Exercise description
For each line below, check whether "will" is present. Report how many lines have it, nothing else.

(Records from a data source)

╔══

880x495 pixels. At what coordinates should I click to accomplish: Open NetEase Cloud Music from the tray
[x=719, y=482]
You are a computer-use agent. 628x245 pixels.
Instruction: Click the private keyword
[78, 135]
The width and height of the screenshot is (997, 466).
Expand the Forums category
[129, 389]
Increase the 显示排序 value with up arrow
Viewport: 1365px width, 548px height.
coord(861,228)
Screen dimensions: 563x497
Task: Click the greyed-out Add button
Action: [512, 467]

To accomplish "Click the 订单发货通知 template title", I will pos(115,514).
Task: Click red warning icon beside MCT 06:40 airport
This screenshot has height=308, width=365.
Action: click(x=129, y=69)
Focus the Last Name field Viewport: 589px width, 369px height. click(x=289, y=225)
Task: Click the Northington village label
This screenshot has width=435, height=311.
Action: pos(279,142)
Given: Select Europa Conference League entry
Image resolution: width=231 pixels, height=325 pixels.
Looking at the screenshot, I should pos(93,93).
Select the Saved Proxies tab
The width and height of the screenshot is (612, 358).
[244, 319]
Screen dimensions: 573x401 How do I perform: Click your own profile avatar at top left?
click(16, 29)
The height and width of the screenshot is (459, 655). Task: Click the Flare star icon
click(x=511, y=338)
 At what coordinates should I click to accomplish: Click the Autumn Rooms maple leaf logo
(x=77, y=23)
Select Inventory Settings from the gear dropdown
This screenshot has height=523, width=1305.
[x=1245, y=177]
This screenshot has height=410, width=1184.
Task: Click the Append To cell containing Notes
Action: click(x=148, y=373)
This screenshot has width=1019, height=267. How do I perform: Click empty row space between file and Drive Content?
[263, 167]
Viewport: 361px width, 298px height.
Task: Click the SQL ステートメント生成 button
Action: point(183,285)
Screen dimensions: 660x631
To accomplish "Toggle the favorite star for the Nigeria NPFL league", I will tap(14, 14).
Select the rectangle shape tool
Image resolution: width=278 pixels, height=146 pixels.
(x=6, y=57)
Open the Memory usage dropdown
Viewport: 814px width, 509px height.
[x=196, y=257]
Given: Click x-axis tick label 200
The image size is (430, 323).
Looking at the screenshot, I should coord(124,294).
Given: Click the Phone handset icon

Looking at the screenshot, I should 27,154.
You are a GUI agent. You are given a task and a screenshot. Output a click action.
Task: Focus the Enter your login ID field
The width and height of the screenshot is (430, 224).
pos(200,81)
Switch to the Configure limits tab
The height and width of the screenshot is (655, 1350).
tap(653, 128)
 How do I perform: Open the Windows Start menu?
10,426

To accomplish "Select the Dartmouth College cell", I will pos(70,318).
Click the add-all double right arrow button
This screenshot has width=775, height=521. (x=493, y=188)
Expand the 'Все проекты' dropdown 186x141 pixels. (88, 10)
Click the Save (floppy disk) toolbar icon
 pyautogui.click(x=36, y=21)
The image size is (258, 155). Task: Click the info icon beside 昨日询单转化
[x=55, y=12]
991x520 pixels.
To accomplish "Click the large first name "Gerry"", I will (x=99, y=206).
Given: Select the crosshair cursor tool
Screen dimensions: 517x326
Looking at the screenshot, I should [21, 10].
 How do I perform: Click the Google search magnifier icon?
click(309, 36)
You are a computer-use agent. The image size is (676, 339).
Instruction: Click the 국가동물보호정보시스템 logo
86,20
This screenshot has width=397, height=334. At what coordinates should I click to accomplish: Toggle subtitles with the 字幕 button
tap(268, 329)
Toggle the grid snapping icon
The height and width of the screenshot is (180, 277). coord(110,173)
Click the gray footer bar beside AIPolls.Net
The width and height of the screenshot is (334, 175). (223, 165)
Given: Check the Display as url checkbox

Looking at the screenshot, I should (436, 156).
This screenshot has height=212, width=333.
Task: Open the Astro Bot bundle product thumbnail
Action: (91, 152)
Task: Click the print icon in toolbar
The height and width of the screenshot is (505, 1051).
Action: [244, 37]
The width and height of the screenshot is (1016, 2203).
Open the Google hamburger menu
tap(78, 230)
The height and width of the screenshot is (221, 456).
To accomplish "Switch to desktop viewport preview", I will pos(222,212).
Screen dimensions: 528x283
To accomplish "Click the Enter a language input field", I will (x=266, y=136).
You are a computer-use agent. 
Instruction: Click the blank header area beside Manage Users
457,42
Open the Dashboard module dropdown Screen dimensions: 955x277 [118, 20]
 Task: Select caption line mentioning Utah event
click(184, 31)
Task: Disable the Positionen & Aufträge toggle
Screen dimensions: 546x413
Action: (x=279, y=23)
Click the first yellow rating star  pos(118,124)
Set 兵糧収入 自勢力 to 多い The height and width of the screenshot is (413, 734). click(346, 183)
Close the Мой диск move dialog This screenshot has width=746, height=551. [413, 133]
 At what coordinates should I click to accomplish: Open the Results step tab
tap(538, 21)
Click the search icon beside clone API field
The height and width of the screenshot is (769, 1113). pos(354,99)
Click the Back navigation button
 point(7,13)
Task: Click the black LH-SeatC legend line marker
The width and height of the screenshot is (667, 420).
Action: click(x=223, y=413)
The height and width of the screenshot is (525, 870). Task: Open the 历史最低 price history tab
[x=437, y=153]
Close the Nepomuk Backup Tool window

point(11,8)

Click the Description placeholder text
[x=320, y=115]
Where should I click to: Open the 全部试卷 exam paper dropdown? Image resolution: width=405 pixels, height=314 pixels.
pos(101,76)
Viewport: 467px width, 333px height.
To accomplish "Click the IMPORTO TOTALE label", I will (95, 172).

╚══

Answer to this problem
7